The association with finger ratio was highest for running, soccer, and tennis. The highest achievement in any sport was strongly linked to a low second to fourth finger ratio. Running ability was particularly associated with a low (male pattern) ratio.”


“Are the economic girlie men in the hard sciences?”

Levels of hormone exposure in the womb helps determine which academic discipline researchers work in, a new study suggests. Perhaps surprisingly, a “female” pattern of exposure was common in scientists, while a “male” pattern dominated in the social sciences.In the general population, men have a “digit ratio” of 0.98 on average – the index finger being slightly shorter than the ring finger. Women have a digit ratio of 1.0 on average, meaning the two fingers are the same length.

However the 107 male and female academics surveyed at Bath University, UK, had very similar ratios – 0.987 for men and 0.984 for women. This suggests the two groups were exposed to the same levels of oestrogen and testosterone in the womb.

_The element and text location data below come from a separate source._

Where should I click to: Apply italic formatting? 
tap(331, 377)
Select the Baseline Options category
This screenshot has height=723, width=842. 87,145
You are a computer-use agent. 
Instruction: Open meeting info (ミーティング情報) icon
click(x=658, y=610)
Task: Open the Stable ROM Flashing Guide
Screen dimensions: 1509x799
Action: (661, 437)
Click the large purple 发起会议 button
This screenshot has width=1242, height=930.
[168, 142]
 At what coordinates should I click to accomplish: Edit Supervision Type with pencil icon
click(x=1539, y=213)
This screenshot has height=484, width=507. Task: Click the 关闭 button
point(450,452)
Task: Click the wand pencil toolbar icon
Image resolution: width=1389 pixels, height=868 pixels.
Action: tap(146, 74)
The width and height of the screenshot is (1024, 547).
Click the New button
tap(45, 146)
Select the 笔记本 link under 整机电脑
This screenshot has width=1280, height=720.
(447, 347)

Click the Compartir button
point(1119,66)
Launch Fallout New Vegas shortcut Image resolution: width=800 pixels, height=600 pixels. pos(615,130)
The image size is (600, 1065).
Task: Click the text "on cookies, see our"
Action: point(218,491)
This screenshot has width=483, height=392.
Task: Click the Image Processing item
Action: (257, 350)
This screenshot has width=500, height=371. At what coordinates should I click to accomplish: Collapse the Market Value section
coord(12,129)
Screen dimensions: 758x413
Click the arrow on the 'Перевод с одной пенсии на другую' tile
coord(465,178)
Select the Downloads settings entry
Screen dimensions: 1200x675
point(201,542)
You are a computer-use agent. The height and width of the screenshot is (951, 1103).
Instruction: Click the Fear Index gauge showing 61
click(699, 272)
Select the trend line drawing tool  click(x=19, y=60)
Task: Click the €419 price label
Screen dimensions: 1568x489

Hormone levels also appear to predict which discipline researchers work in. Staff in the departments of chemistry, computer science, mathematics and physics all had average ratios of over 0.995 – close to the female average – despite 81% of those subjects being male.

In contrast, the staff of the social science departments of economics, education, management, social and policy sciences had an average ratio below 0.98, the male average, despite only 66% of this sample being male.”


Oh, and I googled the shy = aloof thing, I didn’t dig much, but this was a good snippet:

He rarely initiates conversation because he either
fears that no one will talk to him, or worse, people
will stare at him like he’s suddenly sprouted
antennae. Women and crowds tend to terrify him because
he doesn’t know how to interact socially. This can
make him unpopular, either because he appears “aloof”
or because he intimidates people with his high IQ.


Fact of the day! I’m an INFP/INFJ. :)
http://en.wikipedia.org/wiki/MBTI
I have a zillion links and stuff on this in my email that I found when cleaning out my mailboxes some.